── Extracted records ──

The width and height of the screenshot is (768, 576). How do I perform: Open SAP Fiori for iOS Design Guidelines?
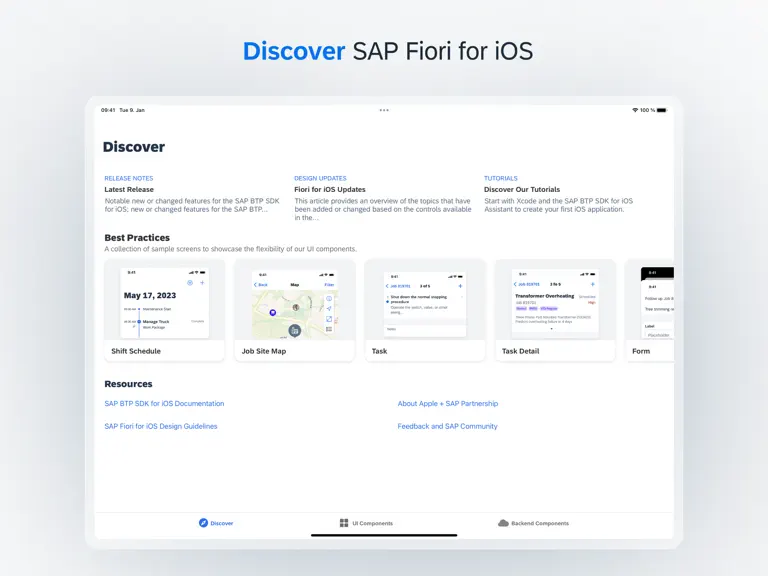click(161, 426)
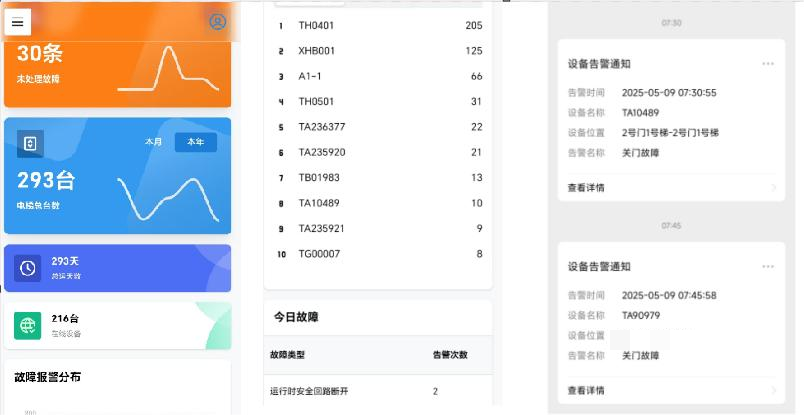The width and height of the screenshot is (804, 415).
Task: Switch elevator count to 本年
Action: coord(195,142)
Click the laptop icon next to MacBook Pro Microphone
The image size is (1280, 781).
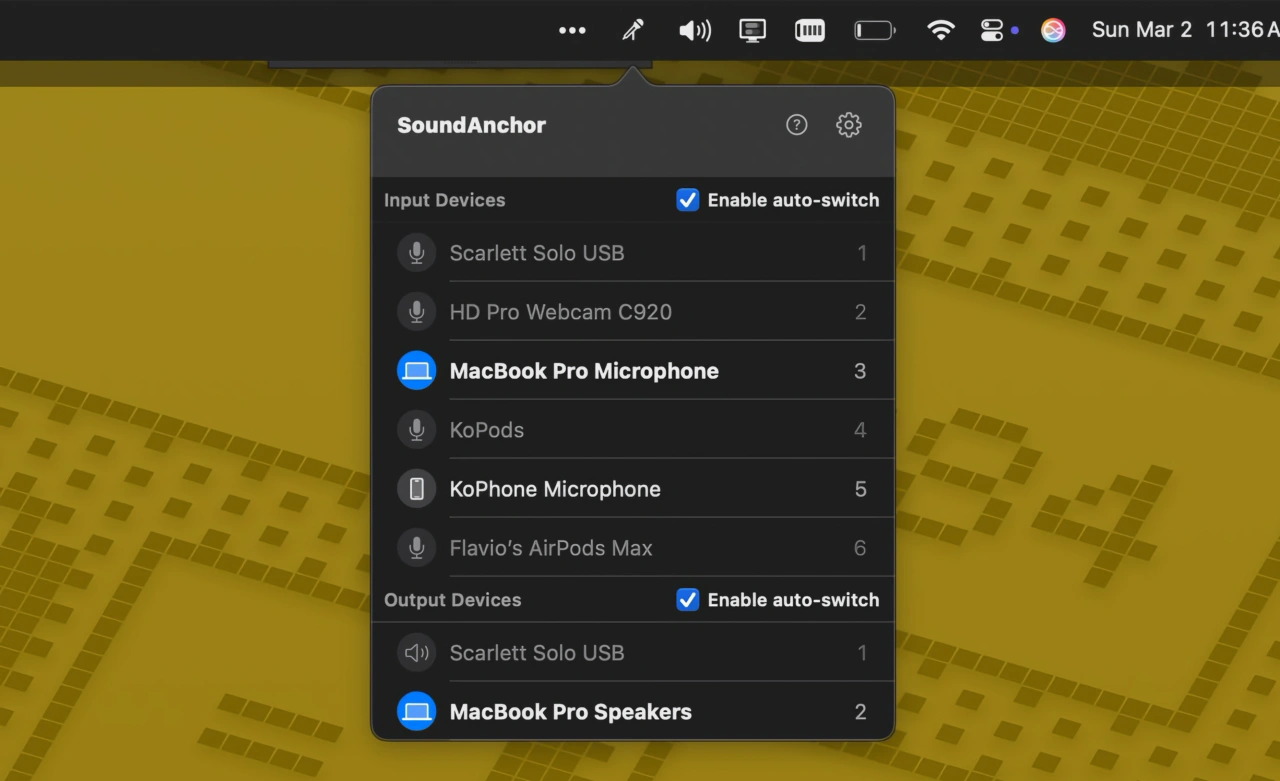click(416, 370)
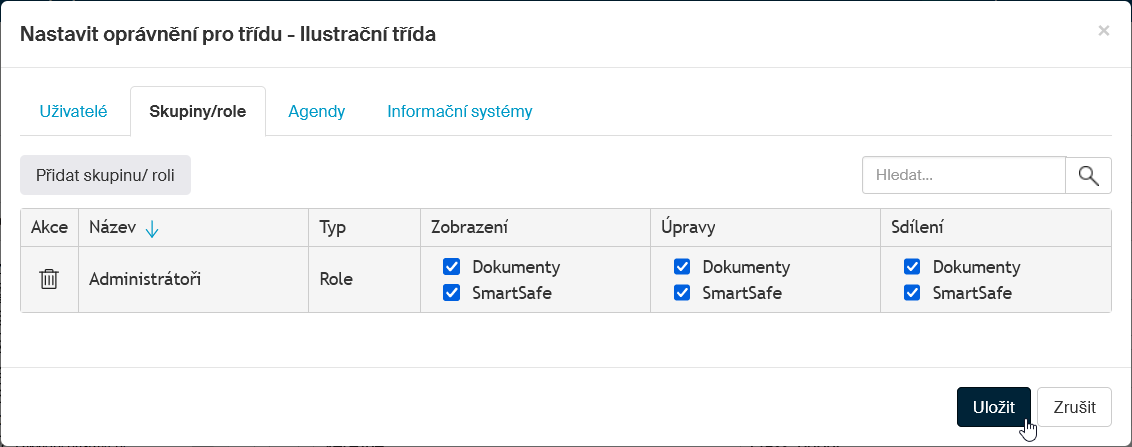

───

▶ [Work to do] Copy all of the lines above word for word, omitting the pictures.

▶ [Full output]
The width and height of the screenshot is (768, 576). How do I perform: Open SAP Fiori for iOS Design Guidelines?
click(161, 426)
The width and height of the screenshot is (804, 415).
Task: Switch elevator count to 本年
Action: coord(195,142)
Click the laptop icon next to MacBook Pro Microphone
The image size is (1280, 781).
click(416, 370)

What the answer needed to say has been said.